Muturi has his own races to run, but says the heat and humidity of Dubai’s summer months have been “killing him,” as he prepares for the start of the city’s running season.
“I’m coming back slowly, trying to put on milage, 20k, 25k and now going almost to 30k, in a weekend,” he said. “I’m trying to do 120k in a week, including both speed sessions and long runs as I wait for her to come back, and the season is about start also.”
“Next weekend I might do the Ajman run, but I’m sure I will not perform well in the first race, I just want to get my rhythm back,” he said with a heavy dose of humility. “I’ll do 5k, and maybe do another 5k in the Super Sports Night Time (series). By then I know my rhythm would have come back. You get the rhythm from racing, not from training.”
After that, he is eyeing the Creek Striders Half Marathon and potentially the 10k at the Abu Dhabi Marathon on November 26.
Pacesetting, by definition, is a selfless undertaking. It comes with sacrifices. You do the work so that others benefit.
“You must concentrate, you need to check the watch all the time,” Muturi said. “If her coach says we have to run at three minutes per kilometer, you need to keep checking the speed. Maybe after 200m, after 400m. Everything is on you, you need to check how she is breathing. If she’s struggling you need to find out. If she’s slowing down you need to encourage her to push. Or if you see she is not responding you need to slow down a little bit so she could catch up. She just has to follow you, she doesn’t have to do anything else.”
Is there ever a temptation to not pull out of the race, to just keep going, maybe even cross the line first? He laughs at the suggestion, but maintains this is a serious business.
“The pace setter can screw up, you’re the one who can make or break her race,” he insists. “They’re the person who is on your heal, they just follow you. So if you slow down their pace, you screw up. If you go quicker maybe you burn them, because you’re taking them at a pace they are not used to.”

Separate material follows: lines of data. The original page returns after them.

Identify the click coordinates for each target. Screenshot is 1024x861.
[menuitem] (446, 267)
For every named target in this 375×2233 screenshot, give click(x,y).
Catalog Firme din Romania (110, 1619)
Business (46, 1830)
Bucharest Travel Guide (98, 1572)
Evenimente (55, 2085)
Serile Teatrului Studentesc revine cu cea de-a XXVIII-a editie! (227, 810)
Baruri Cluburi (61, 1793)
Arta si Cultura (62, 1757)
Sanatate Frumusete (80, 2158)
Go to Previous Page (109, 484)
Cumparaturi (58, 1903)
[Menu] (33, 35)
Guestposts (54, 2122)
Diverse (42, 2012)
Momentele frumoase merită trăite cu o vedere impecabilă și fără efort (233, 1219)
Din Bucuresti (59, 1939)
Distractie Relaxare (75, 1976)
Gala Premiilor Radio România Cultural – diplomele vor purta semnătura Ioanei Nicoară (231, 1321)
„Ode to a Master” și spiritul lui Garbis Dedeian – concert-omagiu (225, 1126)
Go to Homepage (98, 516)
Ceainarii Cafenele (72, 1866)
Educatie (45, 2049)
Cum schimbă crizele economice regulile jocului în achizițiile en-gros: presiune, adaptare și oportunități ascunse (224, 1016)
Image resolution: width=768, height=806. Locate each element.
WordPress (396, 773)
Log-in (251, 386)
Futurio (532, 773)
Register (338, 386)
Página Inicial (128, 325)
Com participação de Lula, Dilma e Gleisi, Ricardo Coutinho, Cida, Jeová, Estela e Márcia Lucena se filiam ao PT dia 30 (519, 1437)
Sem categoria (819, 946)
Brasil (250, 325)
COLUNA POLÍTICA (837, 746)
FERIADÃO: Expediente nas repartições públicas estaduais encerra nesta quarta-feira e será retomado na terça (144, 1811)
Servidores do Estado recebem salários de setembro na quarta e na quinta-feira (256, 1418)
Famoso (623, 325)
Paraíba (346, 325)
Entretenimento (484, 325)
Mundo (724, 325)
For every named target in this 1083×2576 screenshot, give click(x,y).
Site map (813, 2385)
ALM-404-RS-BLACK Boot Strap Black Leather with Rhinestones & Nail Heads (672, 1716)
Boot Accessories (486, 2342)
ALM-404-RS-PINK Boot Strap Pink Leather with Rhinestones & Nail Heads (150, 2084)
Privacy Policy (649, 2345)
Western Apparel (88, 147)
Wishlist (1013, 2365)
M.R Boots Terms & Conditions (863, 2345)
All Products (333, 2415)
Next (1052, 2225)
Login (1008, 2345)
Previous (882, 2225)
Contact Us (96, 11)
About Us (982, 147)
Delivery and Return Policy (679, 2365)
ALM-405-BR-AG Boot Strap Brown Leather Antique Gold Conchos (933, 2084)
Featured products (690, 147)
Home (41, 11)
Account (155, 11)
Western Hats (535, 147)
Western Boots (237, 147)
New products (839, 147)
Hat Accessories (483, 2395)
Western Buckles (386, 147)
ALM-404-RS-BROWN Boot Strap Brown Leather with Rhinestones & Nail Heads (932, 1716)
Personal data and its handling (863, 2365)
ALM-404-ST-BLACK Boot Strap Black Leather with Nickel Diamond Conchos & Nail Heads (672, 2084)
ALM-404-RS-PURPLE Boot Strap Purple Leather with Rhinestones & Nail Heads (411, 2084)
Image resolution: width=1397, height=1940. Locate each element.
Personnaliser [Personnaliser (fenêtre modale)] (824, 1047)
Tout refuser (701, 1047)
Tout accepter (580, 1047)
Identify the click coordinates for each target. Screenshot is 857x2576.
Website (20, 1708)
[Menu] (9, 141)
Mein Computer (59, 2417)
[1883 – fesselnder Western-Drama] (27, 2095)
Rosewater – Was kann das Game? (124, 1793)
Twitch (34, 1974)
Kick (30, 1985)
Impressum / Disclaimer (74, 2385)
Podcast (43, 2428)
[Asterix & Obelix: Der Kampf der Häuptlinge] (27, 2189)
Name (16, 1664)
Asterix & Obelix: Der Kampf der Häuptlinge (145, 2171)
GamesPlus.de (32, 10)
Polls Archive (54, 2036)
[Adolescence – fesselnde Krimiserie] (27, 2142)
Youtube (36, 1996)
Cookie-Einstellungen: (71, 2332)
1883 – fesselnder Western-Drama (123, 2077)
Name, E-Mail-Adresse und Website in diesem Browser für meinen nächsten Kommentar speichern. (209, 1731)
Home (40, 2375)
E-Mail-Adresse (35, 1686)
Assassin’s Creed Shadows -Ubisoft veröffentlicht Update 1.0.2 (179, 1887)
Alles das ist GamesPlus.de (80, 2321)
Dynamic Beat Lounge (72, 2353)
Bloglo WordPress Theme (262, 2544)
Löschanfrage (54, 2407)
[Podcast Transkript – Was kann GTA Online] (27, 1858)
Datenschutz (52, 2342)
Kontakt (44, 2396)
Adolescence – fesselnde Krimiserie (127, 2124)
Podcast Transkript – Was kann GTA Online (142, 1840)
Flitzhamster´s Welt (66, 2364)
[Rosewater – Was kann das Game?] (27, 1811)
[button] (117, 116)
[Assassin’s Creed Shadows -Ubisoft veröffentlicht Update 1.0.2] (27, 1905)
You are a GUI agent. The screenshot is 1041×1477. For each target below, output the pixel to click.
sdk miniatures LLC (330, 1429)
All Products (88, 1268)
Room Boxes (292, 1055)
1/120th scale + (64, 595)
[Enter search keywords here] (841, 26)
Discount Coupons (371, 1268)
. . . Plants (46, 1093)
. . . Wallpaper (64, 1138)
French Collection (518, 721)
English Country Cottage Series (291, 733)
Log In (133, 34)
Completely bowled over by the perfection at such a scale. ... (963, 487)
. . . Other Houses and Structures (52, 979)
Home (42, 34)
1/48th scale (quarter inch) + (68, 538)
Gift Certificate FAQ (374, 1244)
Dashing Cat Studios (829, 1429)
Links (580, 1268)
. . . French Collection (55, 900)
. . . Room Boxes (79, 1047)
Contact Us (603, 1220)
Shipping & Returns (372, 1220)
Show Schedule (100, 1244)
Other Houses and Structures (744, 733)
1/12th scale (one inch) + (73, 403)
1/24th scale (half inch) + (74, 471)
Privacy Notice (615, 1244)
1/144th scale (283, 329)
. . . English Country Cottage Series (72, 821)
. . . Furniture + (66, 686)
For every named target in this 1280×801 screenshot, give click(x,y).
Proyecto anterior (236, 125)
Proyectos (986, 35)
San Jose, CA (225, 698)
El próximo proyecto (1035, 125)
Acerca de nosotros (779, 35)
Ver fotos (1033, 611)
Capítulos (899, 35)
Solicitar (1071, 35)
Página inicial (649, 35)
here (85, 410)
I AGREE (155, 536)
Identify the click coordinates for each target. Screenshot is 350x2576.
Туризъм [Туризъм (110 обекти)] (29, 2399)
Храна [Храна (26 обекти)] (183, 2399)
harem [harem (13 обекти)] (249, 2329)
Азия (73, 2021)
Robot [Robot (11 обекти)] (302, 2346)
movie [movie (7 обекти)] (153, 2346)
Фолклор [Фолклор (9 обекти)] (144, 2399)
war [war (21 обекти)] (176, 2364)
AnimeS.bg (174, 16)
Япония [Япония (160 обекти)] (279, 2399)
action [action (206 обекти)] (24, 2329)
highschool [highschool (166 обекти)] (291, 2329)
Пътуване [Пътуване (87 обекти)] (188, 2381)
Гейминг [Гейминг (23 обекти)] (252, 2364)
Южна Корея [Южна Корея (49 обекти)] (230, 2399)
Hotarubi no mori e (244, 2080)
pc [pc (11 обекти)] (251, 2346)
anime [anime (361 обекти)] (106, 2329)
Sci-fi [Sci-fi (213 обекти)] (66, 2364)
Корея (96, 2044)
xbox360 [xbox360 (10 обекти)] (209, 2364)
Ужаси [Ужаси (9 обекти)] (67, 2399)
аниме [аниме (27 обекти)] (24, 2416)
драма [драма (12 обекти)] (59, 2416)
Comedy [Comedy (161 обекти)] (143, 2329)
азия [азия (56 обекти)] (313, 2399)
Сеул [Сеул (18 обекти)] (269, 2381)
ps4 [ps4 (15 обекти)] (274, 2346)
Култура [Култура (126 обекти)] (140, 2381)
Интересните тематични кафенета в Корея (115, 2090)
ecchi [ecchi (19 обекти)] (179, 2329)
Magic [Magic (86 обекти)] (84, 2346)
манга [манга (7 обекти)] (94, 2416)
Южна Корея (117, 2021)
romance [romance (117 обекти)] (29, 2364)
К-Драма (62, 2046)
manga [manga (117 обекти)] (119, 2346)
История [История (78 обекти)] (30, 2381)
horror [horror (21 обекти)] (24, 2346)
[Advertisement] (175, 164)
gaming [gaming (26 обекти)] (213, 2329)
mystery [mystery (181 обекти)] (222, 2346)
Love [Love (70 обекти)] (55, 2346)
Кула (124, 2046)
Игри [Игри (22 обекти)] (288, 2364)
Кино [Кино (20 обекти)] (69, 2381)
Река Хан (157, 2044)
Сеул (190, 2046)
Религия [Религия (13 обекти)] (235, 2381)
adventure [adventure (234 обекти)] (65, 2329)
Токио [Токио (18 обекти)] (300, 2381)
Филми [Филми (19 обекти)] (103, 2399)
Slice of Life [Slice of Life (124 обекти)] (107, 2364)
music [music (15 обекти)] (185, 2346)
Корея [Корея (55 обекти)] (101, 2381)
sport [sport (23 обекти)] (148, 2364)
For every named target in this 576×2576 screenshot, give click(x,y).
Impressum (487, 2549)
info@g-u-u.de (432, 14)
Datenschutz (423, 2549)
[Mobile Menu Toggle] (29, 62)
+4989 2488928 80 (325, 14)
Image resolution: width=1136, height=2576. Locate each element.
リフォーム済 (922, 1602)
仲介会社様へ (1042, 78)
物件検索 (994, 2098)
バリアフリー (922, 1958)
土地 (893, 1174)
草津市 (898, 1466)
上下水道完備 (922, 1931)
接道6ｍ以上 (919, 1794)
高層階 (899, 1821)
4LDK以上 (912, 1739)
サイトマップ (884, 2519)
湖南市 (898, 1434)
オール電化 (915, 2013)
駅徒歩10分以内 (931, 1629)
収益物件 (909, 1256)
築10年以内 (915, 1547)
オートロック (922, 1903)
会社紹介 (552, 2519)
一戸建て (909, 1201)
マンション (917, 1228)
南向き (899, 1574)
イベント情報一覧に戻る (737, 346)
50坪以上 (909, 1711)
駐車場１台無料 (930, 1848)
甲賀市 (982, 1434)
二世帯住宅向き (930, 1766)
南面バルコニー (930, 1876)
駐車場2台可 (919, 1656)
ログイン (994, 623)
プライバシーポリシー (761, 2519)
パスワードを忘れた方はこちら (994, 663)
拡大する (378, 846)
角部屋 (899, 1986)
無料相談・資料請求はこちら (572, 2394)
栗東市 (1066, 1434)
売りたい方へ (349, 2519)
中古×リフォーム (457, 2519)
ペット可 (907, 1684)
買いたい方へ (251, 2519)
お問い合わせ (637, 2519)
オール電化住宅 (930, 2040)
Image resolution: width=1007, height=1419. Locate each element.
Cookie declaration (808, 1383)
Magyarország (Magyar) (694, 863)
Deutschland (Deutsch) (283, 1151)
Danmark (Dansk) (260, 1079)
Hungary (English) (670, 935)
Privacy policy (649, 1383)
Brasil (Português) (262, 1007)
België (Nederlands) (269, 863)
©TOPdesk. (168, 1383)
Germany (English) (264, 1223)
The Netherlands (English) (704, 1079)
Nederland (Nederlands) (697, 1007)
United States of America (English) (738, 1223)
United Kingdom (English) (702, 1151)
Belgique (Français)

Most mornings and evenings you can find Muturi on the running track of Dubai Sports City and, for longer runs, at Nad Al-Sheba cycling park. Occasionally he’ll hit the trails of Jebel Jais or Showkah village in Ras Al Khaimah.
At 37, he is happy, and happy to keep on running. To keep on setting the pace.
“I love sports,” he said. “I would love to work with a sports brand in the future. When I see a new pair of (running) shoes, I go mad. I like when I’m walking around in my full Asics gear, that’s my passion. If I can do that in the future, I’ll be really, really happy.”